# [Supplied text]
****
Could Gerrymandering that Helped GOP in 2012 Backfire in 2014?

Wednesday, October 30, 2013

Republicans managed to maintain their majority in the U.S. House after the 2012 election—in which they lost the presidential contest by five million votes—thanks to considerable gerrymandering of competitive congressional districts that were padded with GOP voters. But this redistricting in many key battleground states did not make seats invincible to a Democratic challenge, especially if turnout among GOP-friendly voters is weak in the 2014 election.


No one knows how the GOP will be viewed this time next year. But right now the Republican brand is hurting following the decision to shut down the government, and risk a default on the U.S. debt, over funding for the Affordable Care Act (pdf) (aka Obamacare). Numerous polls reveal a large majority of Americans disapprove of the party, and if that lack of support lasts for the next 12 months, the GOP could lose up to 10 seats in states where gerrymandering played a key role in the 2012 campaign.
****
# [Written instruction 1]
Copy the listing below word for word, from its first line through the line that contains "I will point(61,227).".
****
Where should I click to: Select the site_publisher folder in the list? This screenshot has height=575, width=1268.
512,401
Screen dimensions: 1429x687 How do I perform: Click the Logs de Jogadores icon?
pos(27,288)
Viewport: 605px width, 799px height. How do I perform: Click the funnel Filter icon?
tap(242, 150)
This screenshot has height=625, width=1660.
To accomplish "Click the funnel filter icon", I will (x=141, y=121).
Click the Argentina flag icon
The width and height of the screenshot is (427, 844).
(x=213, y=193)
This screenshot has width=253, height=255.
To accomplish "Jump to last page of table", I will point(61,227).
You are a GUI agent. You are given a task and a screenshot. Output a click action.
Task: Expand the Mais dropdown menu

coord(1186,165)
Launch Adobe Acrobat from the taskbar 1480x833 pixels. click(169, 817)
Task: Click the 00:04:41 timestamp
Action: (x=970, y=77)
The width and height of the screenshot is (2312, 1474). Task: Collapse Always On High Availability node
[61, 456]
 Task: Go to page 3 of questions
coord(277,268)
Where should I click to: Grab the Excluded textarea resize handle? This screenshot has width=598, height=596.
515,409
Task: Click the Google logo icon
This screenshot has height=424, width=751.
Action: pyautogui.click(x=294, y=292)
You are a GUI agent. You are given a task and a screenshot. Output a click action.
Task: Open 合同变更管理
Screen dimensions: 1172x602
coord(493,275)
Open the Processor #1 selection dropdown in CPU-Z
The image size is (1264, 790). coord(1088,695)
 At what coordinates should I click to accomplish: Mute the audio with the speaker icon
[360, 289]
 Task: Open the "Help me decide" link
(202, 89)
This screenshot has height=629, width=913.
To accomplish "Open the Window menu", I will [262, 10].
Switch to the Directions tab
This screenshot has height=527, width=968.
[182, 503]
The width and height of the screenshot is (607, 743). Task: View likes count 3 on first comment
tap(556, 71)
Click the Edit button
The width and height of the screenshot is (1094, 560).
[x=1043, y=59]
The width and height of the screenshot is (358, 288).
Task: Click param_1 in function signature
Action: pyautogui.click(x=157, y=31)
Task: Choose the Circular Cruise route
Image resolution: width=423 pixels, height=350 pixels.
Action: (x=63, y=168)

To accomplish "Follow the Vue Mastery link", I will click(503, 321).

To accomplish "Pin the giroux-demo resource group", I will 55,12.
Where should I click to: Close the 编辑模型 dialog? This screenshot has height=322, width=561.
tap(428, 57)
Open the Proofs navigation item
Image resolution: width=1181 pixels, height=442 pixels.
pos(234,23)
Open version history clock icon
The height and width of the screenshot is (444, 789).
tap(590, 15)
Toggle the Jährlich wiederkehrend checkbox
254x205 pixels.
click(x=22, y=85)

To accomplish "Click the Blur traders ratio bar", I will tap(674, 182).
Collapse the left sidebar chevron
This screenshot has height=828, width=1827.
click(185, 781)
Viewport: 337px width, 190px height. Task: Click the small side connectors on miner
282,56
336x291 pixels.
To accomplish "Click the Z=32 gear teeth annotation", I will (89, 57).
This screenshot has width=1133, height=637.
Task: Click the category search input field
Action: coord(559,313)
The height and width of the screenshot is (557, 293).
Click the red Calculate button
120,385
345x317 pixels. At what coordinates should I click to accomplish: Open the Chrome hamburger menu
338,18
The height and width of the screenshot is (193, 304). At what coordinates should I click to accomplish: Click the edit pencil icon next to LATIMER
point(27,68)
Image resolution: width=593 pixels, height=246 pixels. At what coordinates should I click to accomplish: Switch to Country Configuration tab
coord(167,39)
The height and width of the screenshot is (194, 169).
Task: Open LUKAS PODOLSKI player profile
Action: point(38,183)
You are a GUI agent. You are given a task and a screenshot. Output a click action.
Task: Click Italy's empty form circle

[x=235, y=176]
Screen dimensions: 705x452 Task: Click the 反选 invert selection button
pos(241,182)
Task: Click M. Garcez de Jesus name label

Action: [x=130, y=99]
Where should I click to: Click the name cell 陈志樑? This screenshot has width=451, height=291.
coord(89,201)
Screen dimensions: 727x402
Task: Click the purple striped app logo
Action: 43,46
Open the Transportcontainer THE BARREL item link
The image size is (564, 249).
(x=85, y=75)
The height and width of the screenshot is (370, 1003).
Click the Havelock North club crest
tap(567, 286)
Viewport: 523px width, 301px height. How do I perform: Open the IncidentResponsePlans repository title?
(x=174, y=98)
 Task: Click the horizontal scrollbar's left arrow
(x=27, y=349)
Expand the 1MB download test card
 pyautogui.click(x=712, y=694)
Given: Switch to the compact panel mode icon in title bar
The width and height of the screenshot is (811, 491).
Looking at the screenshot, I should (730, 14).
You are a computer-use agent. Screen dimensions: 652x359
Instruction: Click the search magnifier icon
****
# [Written instruction 2]
Answer these questions using the gerrymandering article:
(a) By how many votes did Republicans lose the 2012 presidential contest?
(b) Up to how many seats could the GOP lose in states where gerrymandering played a key role?
(c) What date appears on the article?

# [Expected answer 1]
Where should I click to: Select the site_publisher folder in the list? This screenshot has height=575, width=1268.
512,401
Screen dimensions: 1429x687 How do I perform: Click the Logs de Jogadores icon?
pos(27,288)
Viewport: 605px width, 799px height. How do I perform: Click the funnel Filter icon?
tap(242, 150)
This screenshot has height=625, width=1660.
To accomplish "Click the funnel filter icon", I will (x=141, y=121).
Click the Argentina flag icon
The width and height of the screenshot is (427, 844).
(x=213, y=193)
This screenshot has width=253, height=255.
To accomplish "Jump to last page of table", I will point(61,227).

# [Expected answer 2]
(a) Five million votes.
(b) Up to 10 seats.
(c) Wednesday, October 30, 2013.